EMNLP2020 | 近期必读Text Generation精选论文



导语:文本生成(Text Generation)是自然语言处理的一部分,从知识库或逻辑形式等等机器表述系统去生成自然语言。
根据AMiner-EMNLP2020词云图和论文可以看出,Text Generation在本次会议中也有许多不凡的工作,下面我们一起看看Text Generation主题的相关论文。
1.论文名称:POINTER: Constrained Text Generation via Insertion-based Generative Pre-training
作者:Zhang Yizhe, Wang Guoyin, Li Chunyuan, Gan Zhe, Brockett Chris, Dolan Bill
Real-world editorial assistant applications must often generate text under specified lexical constraints, for example, convert a meeting note with key phrases into a concrete meeting summary, recast a user-input search query as a fluent sentence, generate a conversational response using grounding facts, or create a story using a pre-specified set of keywords.
The authors have presented POINTER, a simple yet powerful approach to generating text from a given set of lexical constraints in a non-autoregressive manner.
The proposed method leverages a large-scale pre-trained model to generate text in a progressive manner using an insertion-based Transformer.
Both automatic and human evaluation demonstrate the effectiveness of POINTER and its potential in constrained text generation.
2.论文名称:Improving Text Generation with Student-Forcing Optimal Transport.
作者:Jianqiao Li, Chunyuan Li, Guoyin Wang, Hao Fu, Yuhchen Lin, Liqun Chen, Yizhe Zhang, Chenyang Tao, Ruiyi Zhang, Wenlin Wang, Dinghan Shen, Qian Yang
Natural language generation is an essential component of many NLP applications, such as machine translation, image captioning, text summarization, dialogue systems, and machine comprehension.
Generating human-like natural language is typically cast as predicting a sequence of consecutive words in a recurrent manner.

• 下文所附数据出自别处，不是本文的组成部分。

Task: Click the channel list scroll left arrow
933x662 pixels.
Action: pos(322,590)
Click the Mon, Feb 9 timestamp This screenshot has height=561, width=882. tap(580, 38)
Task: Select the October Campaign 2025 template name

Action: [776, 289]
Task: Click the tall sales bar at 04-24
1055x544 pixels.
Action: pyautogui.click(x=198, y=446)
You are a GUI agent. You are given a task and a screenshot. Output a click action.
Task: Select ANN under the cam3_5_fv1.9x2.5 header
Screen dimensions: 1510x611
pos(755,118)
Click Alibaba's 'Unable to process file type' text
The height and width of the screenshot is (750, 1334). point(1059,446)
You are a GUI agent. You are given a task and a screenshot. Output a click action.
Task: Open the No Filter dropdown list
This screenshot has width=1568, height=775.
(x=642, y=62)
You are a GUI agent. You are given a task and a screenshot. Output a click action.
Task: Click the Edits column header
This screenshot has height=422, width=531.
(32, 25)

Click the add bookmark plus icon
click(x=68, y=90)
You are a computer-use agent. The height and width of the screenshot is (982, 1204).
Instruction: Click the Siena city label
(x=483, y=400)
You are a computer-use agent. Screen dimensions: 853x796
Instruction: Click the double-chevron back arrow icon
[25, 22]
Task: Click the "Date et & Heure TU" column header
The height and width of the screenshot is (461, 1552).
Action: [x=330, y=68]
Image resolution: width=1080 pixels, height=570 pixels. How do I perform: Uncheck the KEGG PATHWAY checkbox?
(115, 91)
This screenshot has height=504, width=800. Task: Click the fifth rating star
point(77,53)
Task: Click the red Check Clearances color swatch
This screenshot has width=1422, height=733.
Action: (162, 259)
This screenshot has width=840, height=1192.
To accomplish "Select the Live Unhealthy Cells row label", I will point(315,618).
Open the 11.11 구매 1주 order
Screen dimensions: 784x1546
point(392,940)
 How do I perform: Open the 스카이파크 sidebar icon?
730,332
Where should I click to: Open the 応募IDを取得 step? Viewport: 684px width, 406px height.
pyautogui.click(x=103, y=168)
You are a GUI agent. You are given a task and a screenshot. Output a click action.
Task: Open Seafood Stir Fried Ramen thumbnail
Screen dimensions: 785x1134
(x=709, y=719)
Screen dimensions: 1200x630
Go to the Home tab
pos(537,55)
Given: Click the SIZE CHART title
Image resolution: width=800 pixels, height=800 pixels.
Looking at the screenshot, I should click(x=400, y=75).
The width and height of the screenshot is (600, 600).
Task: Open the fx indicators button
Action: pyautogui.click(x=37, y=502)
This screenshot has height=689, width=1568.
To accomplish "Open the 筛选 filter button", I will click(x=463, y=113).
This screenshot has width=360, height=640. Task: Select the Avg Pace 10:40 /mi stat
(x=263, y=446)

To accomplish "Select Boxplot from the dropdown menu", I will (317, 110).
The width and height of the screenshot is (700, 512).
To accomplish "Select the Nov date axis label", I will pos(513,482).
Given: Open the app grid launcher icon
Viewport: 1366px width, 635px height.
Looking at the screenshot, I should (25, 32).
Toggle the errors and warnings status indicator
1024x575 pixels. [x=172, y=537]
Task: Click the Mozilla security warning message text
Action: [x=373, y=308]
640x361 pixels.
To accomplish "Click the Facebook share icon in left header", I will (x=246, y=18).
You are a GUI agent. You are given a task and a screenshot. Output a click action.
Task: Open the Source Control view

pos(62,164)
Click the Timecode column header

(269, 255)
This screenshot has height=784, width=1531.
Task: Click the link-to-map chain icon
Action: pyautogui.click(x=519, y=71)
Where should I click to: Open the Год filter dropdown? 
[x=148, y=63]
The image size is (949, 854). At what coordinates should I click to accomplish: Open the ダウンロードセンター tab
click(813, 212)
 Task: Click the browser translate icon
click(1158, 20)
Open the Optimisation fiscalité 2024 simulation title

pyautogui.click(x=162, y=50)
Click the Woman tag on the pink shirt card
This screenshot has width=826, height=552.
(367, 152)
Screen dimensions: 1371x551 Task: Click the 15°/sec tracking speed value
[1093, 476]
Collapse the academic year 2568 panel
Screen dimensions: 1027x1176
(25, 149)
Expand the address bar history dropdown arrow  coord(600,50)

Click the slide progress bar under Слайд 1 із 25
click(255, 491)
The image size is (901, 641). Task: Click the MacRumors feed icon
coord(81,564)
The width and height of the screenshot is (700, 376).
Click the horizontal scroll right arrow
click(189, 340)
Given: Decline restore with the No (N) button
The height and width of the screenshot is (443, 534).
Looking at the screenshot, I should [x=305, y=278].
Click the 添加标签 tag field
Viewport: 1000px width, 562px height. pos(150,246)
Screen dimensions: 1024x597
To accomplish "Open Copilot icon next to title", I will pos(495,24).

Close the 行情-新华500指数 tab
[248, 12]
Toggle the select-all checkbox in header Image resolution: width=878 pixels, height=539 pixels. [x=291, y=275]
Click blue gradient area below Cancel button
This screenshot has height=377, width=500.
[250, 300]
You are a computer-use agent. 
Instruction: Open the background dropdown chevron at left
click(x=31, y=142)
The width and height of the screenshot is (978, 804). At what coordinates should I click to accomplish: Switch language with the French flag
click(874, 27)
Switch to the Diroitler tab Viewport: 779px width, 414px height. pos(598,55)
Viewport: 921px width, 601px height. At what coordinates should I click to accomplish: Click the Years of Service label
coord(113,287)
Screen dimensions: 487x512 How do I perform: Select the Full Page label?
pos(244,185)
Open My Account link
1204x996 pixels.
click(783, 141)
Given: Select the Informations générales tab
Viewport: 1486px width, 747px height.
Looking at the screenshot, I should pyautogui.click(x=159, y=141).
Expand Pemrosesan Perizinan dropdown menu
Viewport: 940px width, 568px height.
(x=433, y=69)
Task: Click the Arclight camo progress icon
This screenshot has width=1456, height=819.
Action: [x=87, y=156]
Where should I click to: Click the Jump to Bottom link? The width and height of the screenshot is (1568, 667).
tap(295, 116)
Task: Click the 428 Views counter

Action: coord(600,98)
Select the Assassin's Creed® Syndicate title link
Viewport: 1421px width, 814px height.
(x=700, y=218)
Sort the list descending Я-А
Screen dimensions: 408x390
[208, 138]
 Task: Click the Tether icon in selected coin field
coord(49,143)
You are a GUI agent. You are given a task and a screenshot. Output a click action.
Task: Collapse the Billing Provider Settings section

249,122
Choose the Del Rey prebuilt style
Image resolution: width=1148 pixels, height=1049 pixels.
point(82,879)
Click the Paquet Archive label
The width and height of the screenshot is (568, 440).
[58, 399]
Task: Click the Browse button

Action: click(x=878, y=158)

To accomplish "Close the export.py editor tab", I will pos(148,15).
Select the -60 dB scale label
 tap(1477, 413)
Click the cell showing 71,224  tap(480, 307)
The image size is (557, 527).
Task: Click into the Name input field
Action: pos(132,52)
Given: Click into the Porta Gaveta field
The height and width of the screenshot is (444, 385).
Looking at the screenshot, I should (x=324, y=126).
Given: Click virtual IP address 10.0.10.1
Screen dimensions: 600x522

The authors have introduced SFOT to mitigate exposure bias in text generation. The proposed model captures positional and contextual information of word tokens in OT matching.
Experiments on neural machine translation, text summarization, and text generation have demonstrated the effectiveness of the SFOT algorithm, yielding improved performance over strong baselines on these tasks.
3.论文名称:Plug, Play Autoencoders for Conditional Text Generation.
作者:Florian Mai, Nikolaos Pappas, Ivan Montero, Noah A. Smith, James Henderson
Conditional text generation encompasses a large number of natural language processing tasks such as text simplification, summarization, machine translation and style transfer.
The authors present Emb2Emb, a framework that reduces conditional text generation tasks to learning in the embedding space of a pretrained autoencoder.
The authors propose an adversarial method and a neural architecture that are crucial for the method’s success by making learning stay on the manifold of the autoencoder.
Since the framework can be used with any pretrained autoencoder, it will benefit from large-scale pretraining in future research.
4.论文名称:CAT-Gen: Improving Robustness in NLP Models via Controlled Adversarial Text Generation
作者:Tianlu Wang, Xuezhi Wang, Yao Qin, Ben Packer, Kang Li, Jilin Chen, Alex Beutel, Ed Chi
It has been shown that NLP models are often sensitive to random initialization, out-of-distribution data, and adversarially generated attacks.
The authors propose a controlled adversarial text generation model that can generate more diverse and fluent adversarial texts.
The authors’ current generation is controlled by a few pre-specified attributes that are label-irrelevant by definition.
One benefit of the framework is that it is flexible enough to incorporate multiple task-irrelevant attributes and the optimization allows the model to figure out which attributes are more susceptible to attacks.
5.论文名称:PAIR: Planning and Iterative Refinement in Pre-trained Transformers for Long Text Generation
作者:Xinyu Hua, Lu Wang
Large pre-trained language models are the cornerstone of many state-of-the-art models in various natural language understanding and generation tasks, yet they are far from perfect.
The authors present a novel content-controlled generation framework that adds content planning to large pretrained Transformers without modifying model architecture.
A BERT-based planning model is first designed to assign and position key phrases into different sentences.
The authors investigate an iterative refinement algorithm that works with the sequence-to-sequence models to improve generation quality with flexible editing.